Rewrite only the data from the line containing "The image size is (1748, 1240)." through the line containing "What do you see at coordinates (1036, 524)", swapping "screenshot" for "capture" everywhere it occurs and changing nothing else.

Collection entries -
- - - -

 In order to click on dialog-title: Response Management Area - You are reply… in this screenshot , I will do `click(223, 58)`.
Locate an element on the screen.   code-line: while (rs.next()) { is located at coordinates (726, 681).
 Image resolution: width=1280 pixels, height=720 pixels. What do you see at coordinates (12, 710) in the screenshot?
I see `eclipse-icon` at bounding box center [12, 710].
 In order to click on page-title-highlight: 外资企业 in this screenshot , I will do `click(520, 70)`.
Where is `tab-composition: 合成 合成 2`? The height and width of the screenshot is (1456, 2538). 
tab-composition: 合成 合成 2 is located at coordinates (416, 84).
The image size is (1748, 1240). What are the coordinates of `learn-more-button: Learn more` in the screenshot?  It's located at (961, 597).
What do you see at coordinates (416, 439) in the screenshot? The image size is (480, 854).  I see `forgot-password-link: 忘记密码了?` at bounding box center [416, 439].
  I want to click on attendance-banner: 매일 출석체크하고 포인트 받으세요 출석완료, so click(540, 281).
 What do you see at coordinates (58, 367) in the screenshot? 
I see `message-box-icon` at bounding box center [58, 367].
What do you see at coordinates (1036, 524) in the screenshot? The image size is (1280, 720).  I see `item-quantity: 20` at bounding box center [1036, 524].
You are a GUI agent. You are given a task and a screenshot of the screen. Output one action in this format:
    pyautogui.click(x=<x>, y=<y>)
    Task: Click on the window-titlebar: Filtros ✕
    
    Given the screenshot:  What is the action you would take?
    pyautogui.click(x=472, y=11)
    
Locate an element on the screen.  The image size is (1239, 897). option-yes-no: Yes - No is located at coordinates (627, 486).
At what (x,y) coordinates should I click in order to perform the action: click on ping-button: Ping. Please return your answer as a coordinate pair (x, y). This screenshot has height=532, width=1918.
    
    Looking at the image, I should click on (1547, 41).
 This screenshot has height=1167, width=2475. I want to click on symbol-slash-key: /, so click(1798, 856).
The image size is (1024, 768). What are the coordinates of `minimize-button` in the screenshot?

- - - -

Solution for this task -
The image size is (1748, 1240). What are the coordinates of `learn-more-button: Learn more` in the capture?  It's located at (961, 597).
What do you see at coordinates (416, 439) in the capture? The image size is (480, 854).  I see `forgot-password-link: 忘记密码了?` at bounding box center [416, 439].
  I want to click on attendance-banner: 매일 출석체크하고 포인트 받으세요 출석완료, so click(540, 281).
 What do you see at coordinates (58, 367) in the capture? 
I see `message-box-icon` at bounding box center [58, 367].
What do you see at coordinates (1036, 524) in the capture? The image size is (1280, 720).  I see `item-quantity: 20` at bounding box center [1036, 524].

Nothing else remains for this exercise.